(Collected data)
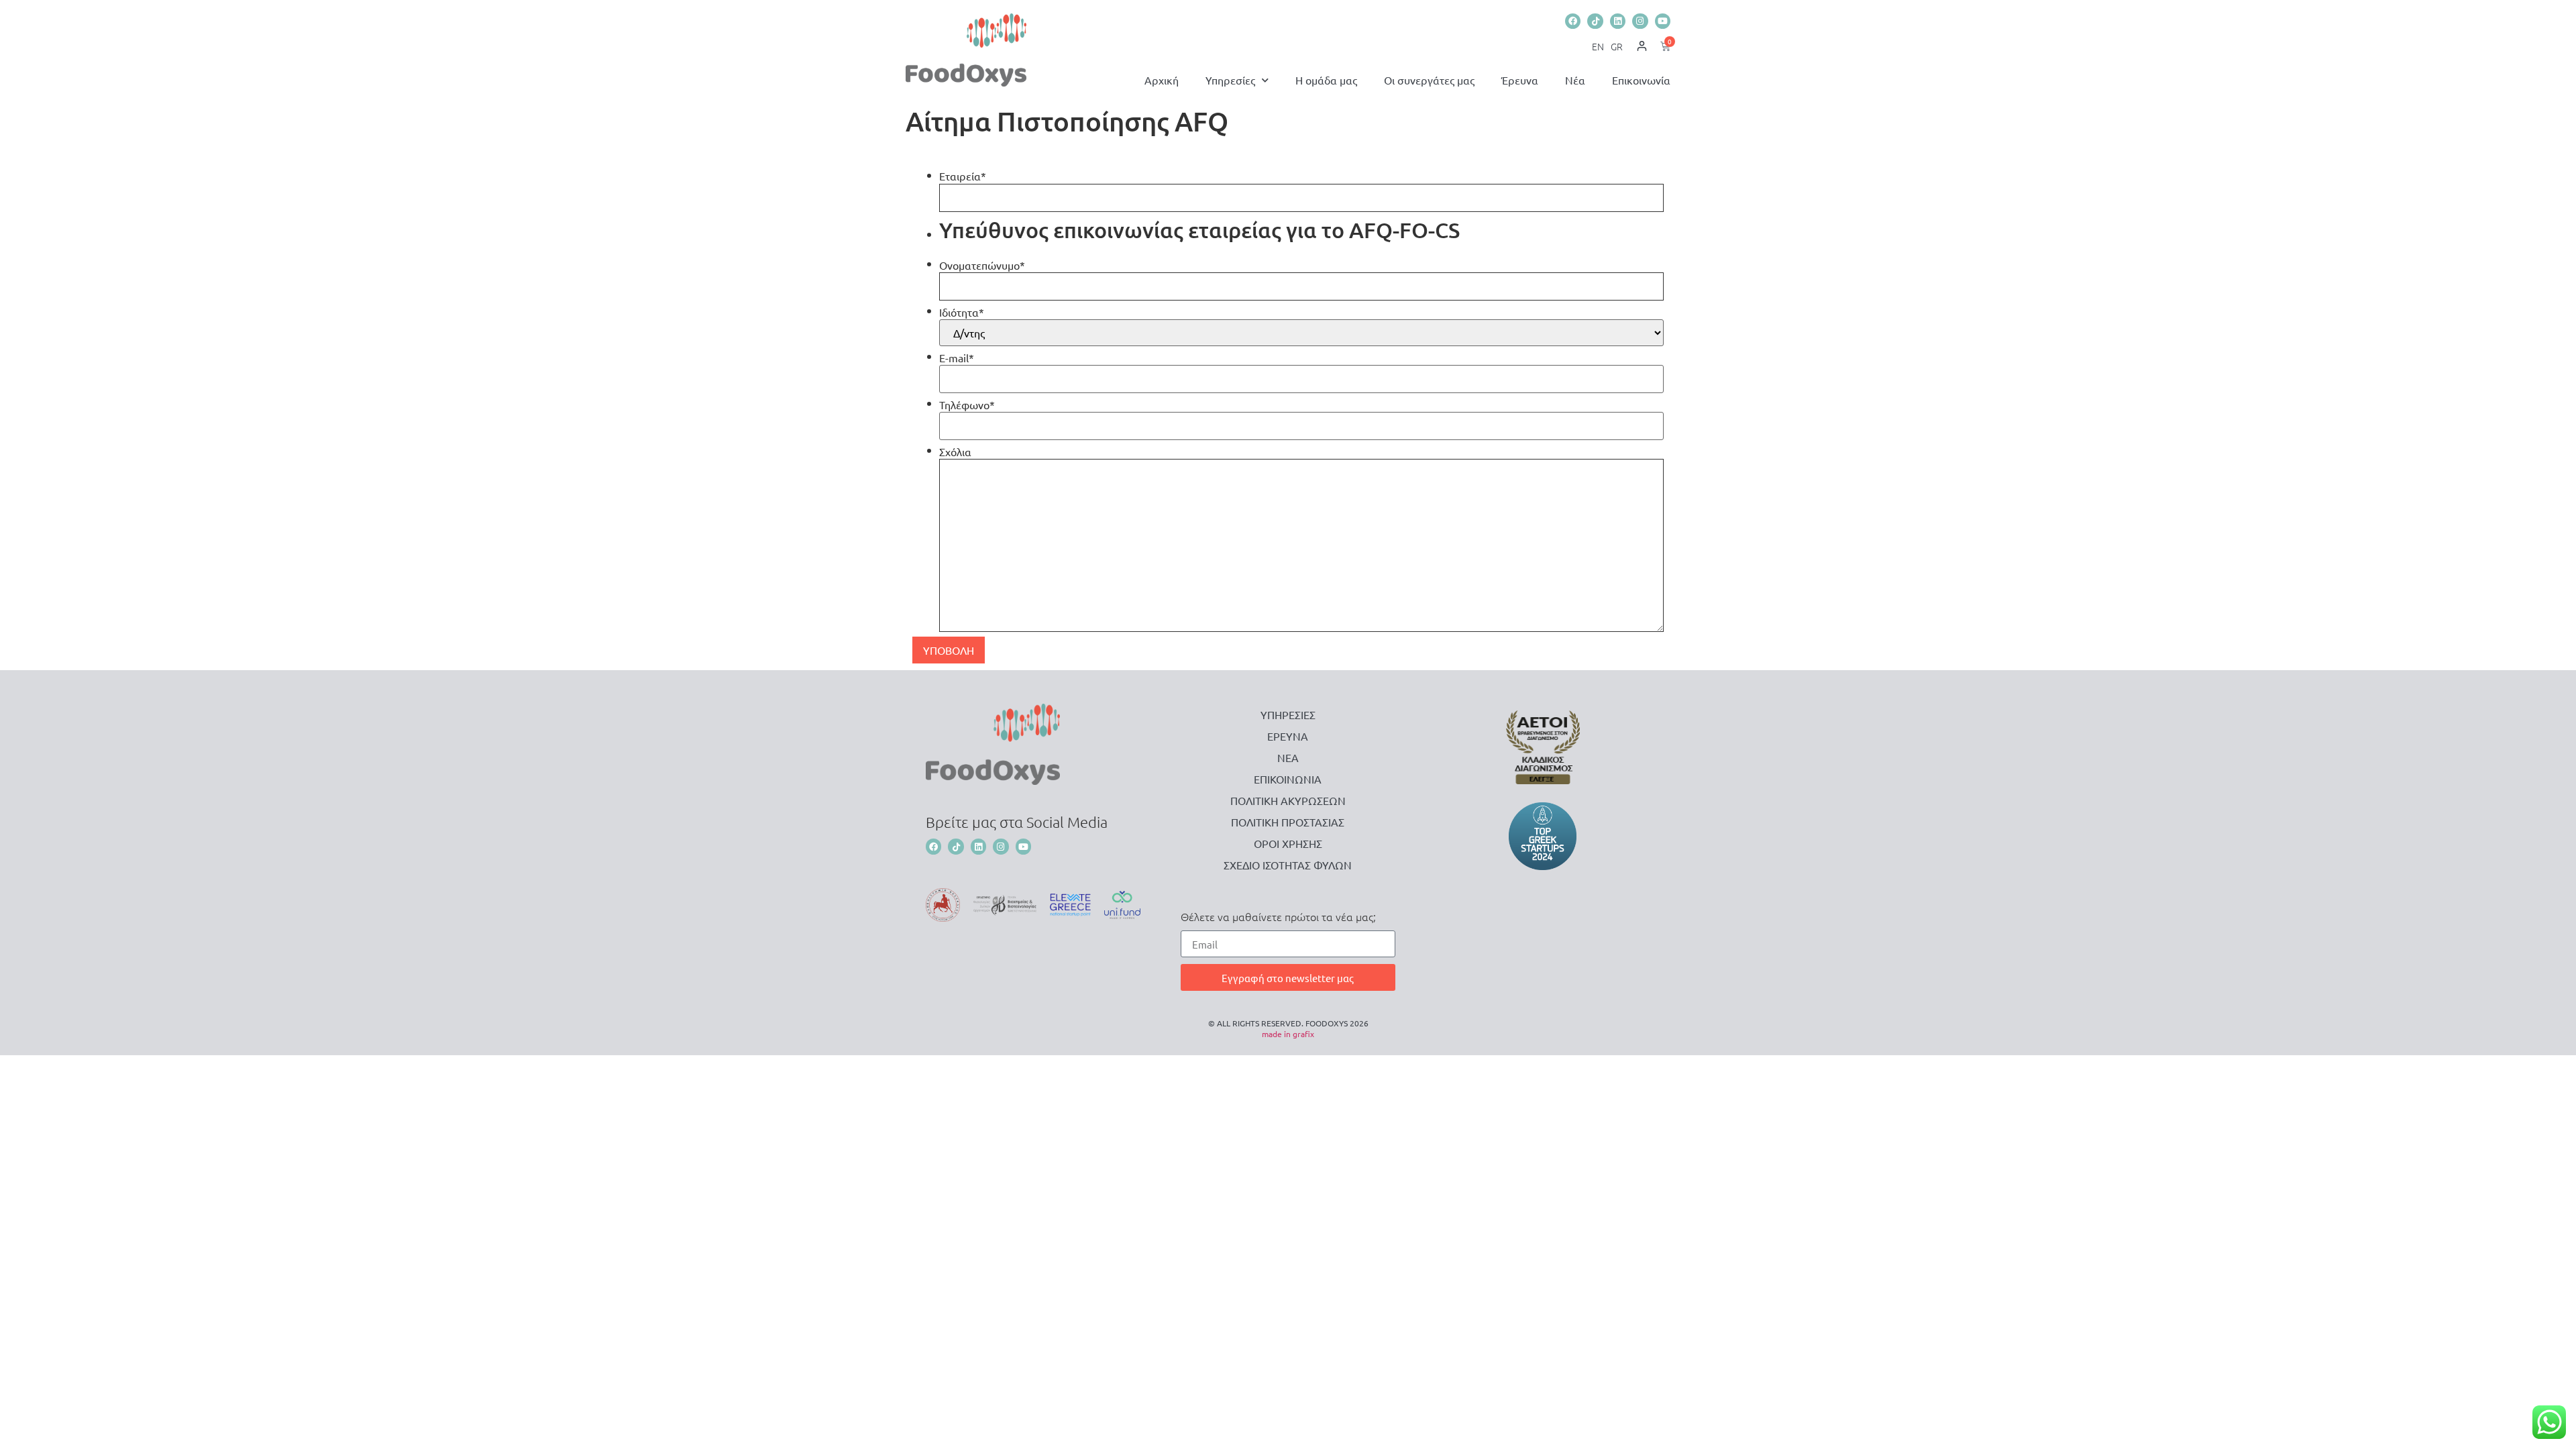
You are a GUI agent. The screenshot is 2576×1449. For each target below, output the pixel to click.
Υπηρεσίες (1230, 80)
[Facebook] (1572, 21)
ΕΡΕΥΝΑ (1287, 736)
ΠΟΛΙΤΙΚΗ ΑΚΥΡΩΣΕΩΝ (1288, 800)
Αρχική (1161, 80)
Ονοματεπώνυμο (982, 265)
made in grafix (1288, 1033)
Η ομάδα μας (1326, 80)
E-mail (956, 357)
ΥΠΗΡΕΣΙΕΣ (1288, 714)
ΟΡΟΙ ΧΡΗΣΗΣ (1288, 843)
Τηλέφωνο (967, 404)
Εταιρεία (962, 175)
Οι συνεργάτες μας (1429, 80)
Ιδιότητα (961, 312)
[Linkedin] (1617, 21)
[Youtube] (1662, 21)
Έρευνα (1519, 80)
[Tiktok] (1595, 21)
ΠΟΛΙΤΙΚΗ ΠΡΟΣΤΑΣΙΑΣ (1287, 821)
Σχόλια (955, 451)
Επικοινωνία (1641, 80)
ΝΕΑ (1288, 757)
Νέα (1575, 80)
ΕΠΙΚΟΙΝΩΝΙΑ (1288, 779)
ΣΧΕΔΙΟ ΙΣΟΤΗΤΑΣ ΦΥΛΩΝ (1288, 864)
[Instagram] (1640, 21)
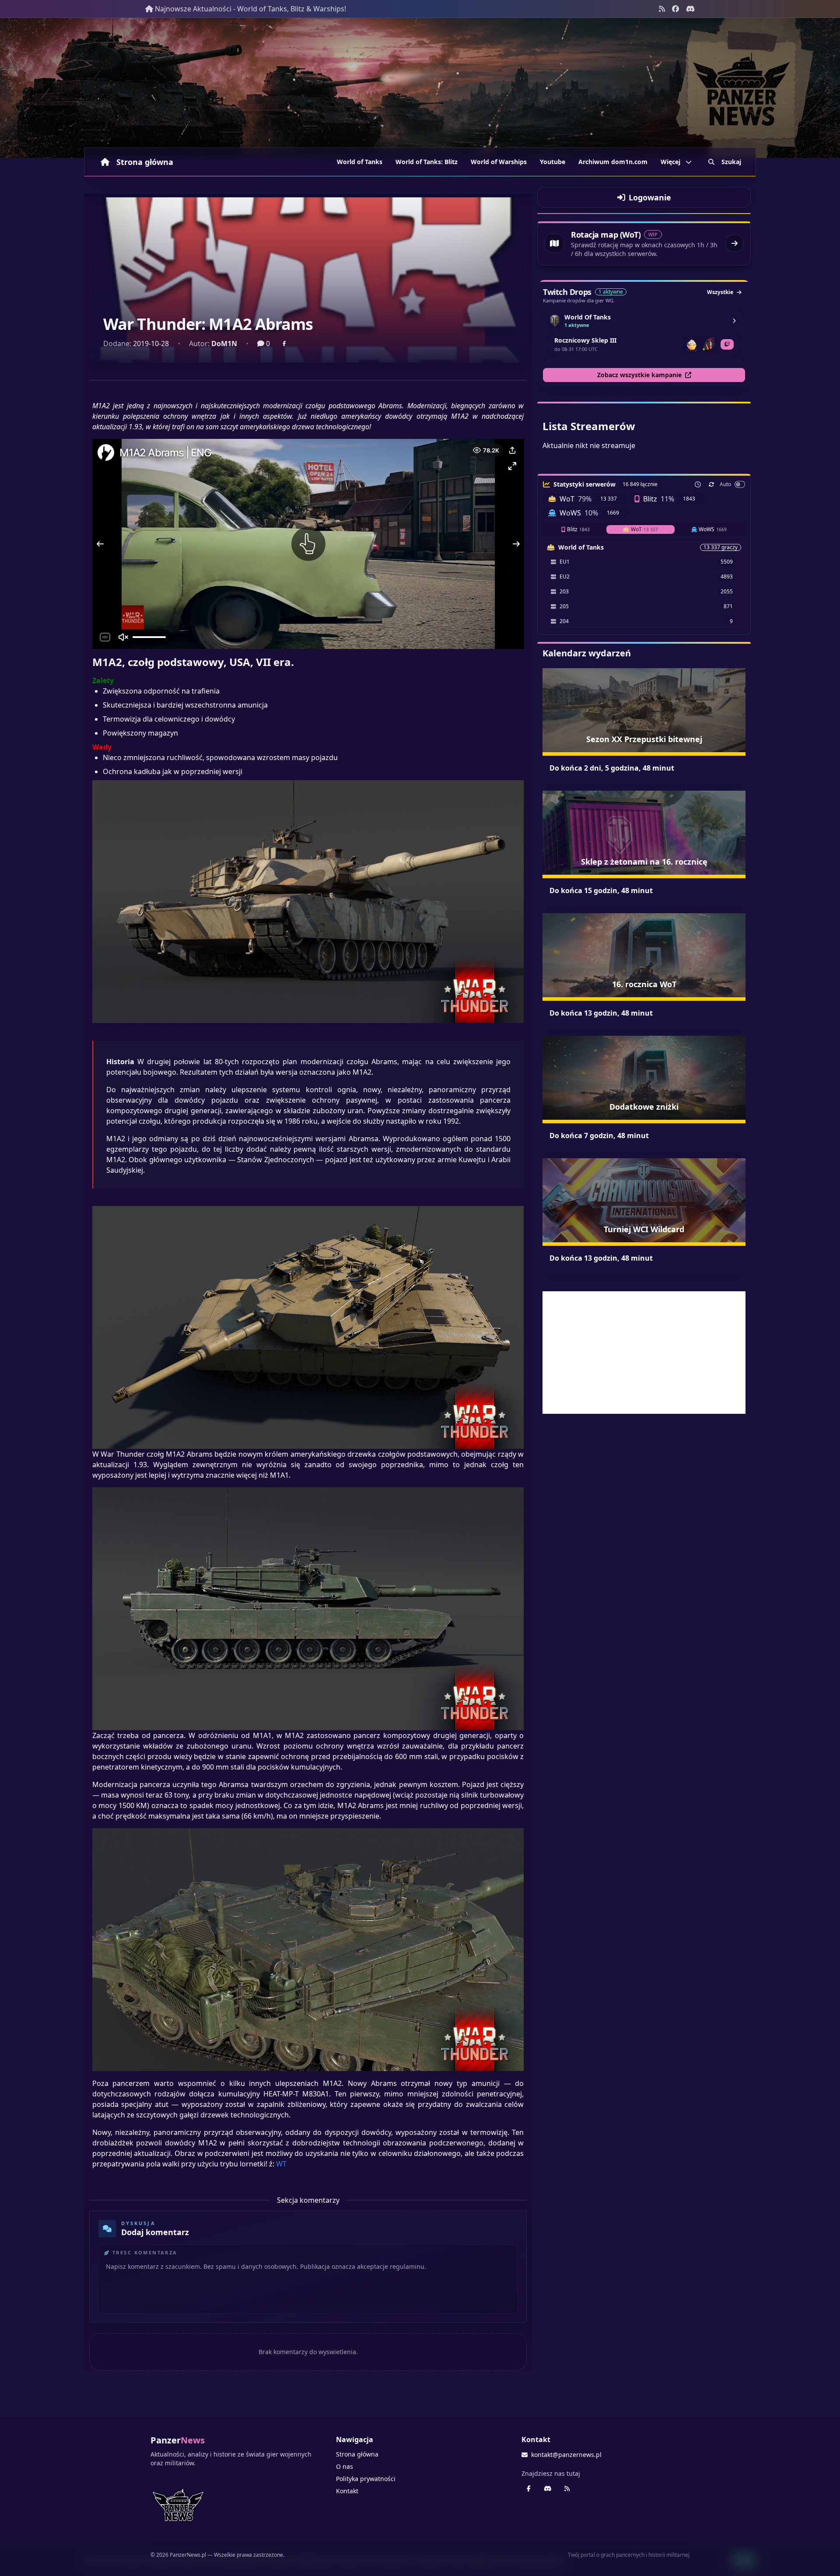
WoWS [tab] (713, 529)
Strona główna (144, 162)
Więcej (670, 162)
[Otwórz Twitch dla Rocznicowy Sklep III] (727, 344)
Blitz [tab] (578, 529)
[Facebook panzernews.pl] (675, 9)
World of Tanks (359, 162)
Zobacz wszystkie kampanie (639, 375)
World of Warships (499, 162)
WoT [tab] (644, 529)
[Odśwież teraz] (711, 484)
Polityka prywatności (366, 2478)
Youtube (552, 162)
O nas (344, 2466)
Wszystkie (720, 292)
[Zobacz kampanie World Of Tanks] (734, 320)
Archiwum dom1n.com (613, 162)
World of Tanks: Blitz (427, 162)
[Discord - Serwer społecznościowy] (690, 9)
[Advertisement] (644, 1352)
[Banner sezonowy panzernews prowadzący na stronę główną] (420, 88)
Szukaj (731, 162)
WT (281, 2164)
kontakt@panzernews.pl (566, 2454)
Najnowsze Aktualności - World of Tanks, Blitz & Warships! (250, 9)
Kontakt (347, 2491)
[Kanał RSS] (662, 9)
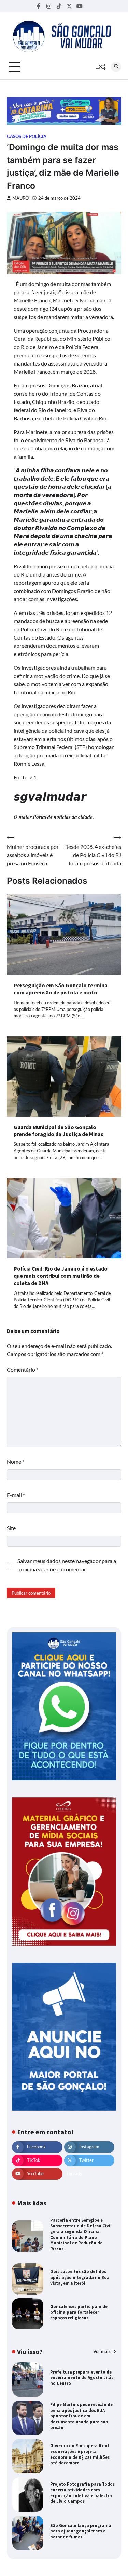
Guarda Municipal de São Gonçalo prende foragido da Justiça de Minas (58, 1131)
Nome (15, 1461)
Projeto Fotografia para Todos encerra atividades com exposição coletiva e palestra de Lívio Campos (82, 2492)
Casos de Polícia (26, 136)
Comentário (22, 1369)
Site (11, 1528)
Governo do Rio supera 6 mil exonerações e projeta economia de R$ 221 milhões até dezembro (80, 2454)
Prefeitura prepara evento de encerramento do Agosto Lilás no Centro (81, 2377)
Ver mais (102, 2351)
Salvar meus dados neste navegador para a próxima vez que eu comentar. (66, 1565)
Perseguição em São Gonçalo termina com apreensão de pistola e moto (61, 989)
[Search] (116, 67)
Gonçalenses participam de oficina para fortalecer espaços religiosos (79, 2312)
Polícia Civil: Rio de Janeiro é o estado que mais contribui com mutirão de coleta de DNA (61, 1275)
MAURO (20, 198)
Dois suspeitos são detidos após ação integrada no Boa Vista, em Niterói (80, 2277)
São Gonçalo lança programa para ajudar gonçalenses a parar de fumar (80, 2531)
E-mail (16, 1494)
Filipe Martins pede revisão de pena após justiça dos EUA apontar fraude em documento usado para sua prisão (81, 2416)
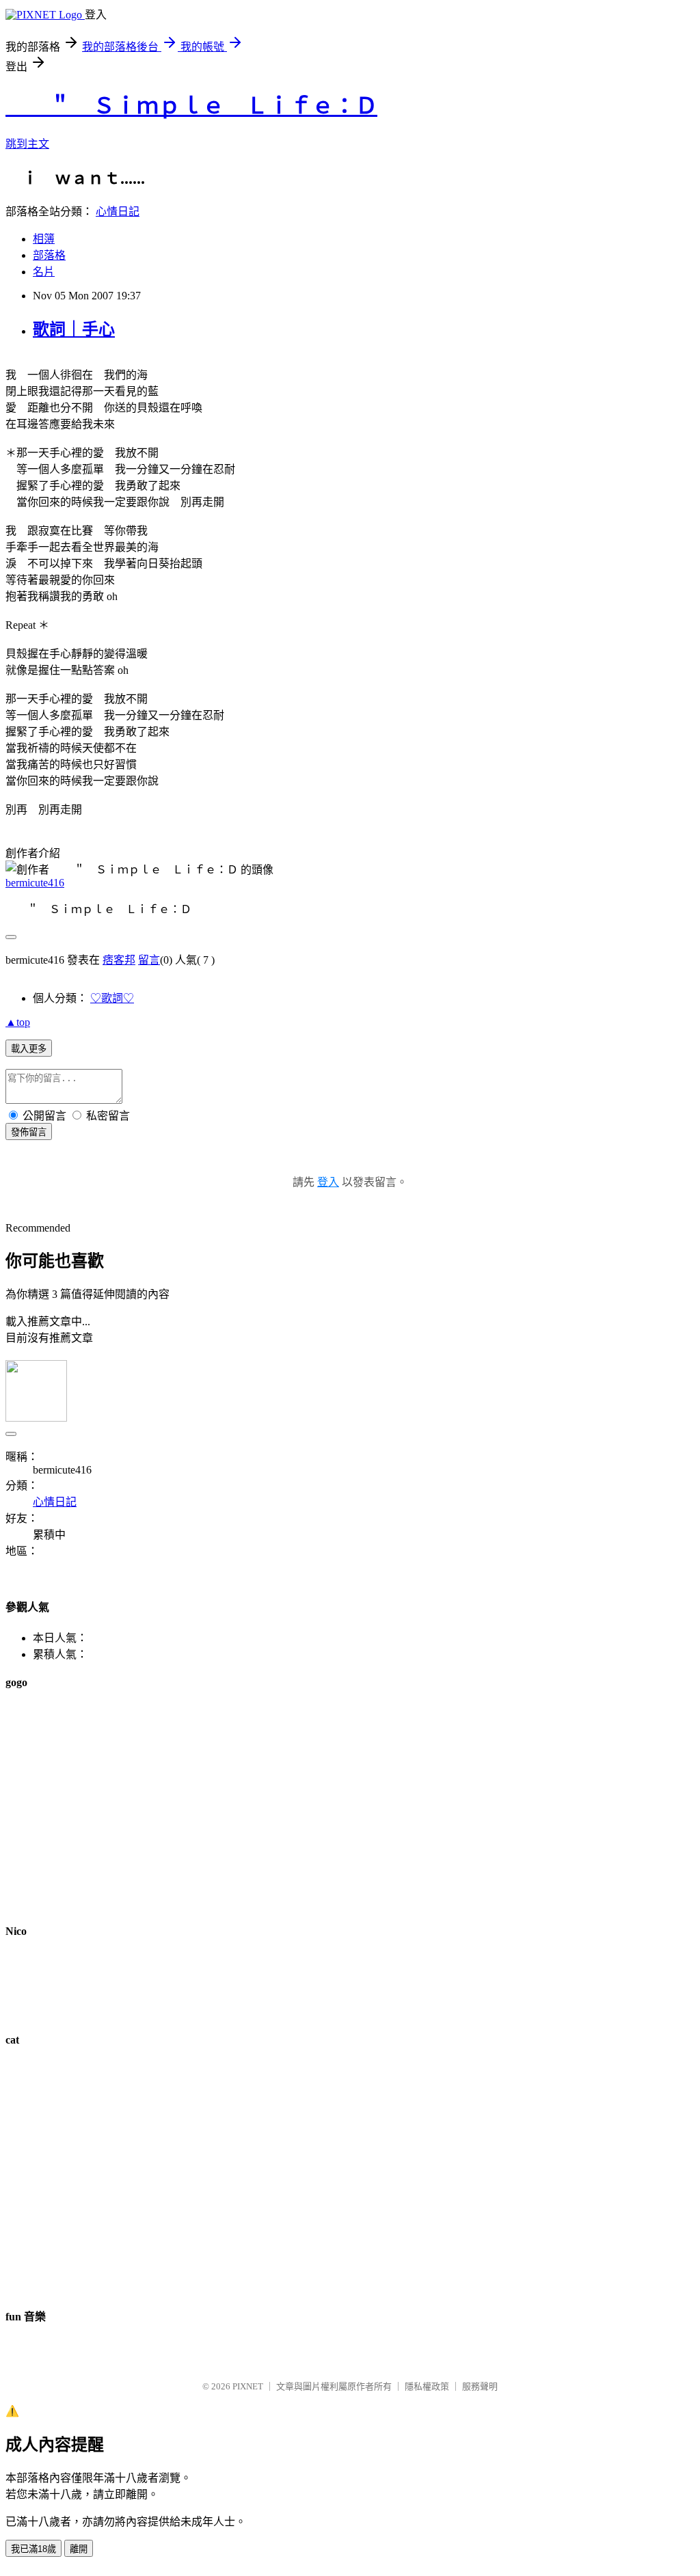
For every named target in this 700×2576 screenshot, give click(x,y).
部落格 (49, 255)
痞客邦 (119, 960)
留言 (149, 960)
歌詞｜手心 (74, 329)
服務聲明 (480, 2386)
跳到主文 (27, 144)
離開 (79, 2549)
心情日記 (117, 211)
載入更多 (28, 1049)
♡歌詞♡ (112, 998)
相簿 (44, 239)
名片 (44, 271)
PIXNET (247, 2386)
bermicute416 (34, 883)
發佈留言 (28, 1132)
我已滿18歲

**DIRECTIONS FOR THIS TASK:**
Above are some records; quote exactly and only the lines that begin at the line containing "[Tiktok] (1595, 21)" and stop after the line containing "kontakt@panzernews.pl (566, 2454)", leaving out the pictures.

**ANSWER FOR THE TASK:**
[Tiktok] (1595, 21)
ΠΟΛΙΤΙΚΗ ΠΡΟΣΤΑΣΙΑΣ (1287, 821)
Σχόλια (955, 451)
Επικοινωνία (1641, 80)
ΝΕΑ (1288, 757)
Νέα (1575, 80)
ΕΠΙΚΟΙΝΩΝΙΑ (1288, 779)
ΣΧΕΔΙΟ ΙΣΟΤΗΤΑΣ ΦΥΛΩΝ (1288, 864)
[Instagram] (1640, 21)
WoWS [tab] (713, 529)
Strona główna (144, 162)
Więcej (670, 162)
[Otwórz Twitch dla Rocznicowy Sklep III] (727, 344)
Blitz [tab] (578, 529)
[Facebook panzernews.pl] (675, 9)
World of Tanks (359, 162)
Zobacz wszystkie kampanie (639, 375)
World of Warships (499, 162)
WoT [tab] (644, 529)
[Odśwież teraz] (711, 484)
Polityka prywatności (366, 2478)
Youtube (552, 162)
O nas (344, 2466)
Wszystkie (720, 292)
[Zobacz kampanie World Of Tanks] (734, 320)
Archiwum dom1n.com (613, 162)
World of Tanks: Blitz (427, 162)
[Discord - Serwer społecznościowy] (690, 9)
[Advertisement] (644, 1352)
[Banner sezonowy panzernews prowadzący na stronę główną] (420, 88)
Szukaj (731, 162)
WT (281, 2164)
kontakt@panzernews.pl (566, 2454)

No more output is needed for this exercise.